- What is required: Exactly the lines from the one holding "The height and width of the screenshot is (271, 678)." through the final line of the data are wanted, copied as written.

- Study material:
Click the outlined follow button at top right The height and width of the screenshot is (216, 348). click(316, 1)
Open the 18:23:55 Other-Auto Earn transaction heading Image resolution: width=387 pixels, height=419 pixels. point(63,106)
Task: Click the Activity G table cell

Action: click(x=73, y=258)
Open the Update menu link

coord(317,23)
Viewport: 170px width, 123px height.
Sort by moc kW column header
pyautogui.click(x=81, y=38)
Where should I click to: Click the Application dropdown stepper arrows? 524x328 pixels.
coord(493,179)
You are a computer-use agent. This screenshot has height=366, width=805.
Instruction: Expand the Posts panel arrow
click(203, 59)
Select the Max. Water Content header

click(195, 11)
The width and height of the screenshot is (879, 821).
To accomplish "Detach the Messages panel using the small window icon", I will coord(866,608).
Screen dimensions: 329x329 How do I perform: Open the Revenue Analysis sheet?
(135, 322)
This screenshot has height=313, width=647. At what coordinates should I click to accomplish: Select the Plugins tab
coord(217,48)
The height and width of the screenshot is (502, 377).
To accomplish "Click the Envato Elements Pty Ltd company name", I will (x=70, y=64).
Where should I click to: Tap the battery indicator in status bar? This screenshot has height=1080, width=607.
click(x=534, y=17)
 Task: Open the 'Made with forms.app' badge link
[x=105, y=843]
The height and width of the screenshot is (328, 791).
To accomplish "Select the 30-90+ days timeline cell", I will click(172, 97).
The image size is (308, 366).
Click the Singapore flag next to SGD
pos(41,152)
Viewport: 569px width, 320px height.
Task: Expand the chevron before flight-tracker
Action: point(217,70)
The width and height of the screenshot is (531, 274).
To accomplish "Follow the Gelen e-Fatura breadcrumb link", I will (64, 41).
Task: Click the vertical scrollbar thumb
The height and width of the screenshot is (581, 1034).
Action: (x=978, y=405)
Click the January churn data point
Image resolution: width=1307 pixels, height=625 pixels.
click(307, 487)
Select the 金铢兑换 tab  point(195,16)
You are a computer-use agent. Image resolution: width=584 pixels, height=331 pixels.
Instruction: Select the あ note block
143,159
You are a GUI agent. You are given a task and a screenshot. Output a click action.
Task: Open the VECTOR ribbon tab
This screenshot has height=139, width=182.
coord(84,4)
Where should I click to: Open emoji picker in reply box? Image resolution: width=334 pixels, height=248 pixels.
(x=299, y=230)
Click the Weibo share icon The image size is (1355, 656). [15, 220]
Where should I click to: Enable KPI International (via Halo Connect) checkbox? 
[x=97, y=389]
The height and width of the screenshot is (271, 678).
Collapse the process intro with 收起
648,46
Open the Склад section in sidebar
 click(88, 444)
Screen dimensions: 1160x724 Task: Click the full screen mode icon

- Result for this exercise:
The height and width of the screenshot is (271, 678).
Collapse the process intro with 收起
648,46
Open the Склад section in sidebar
 click(88, 444)
Screen dimensions: 1160x724 Task: Click the full screen mode icon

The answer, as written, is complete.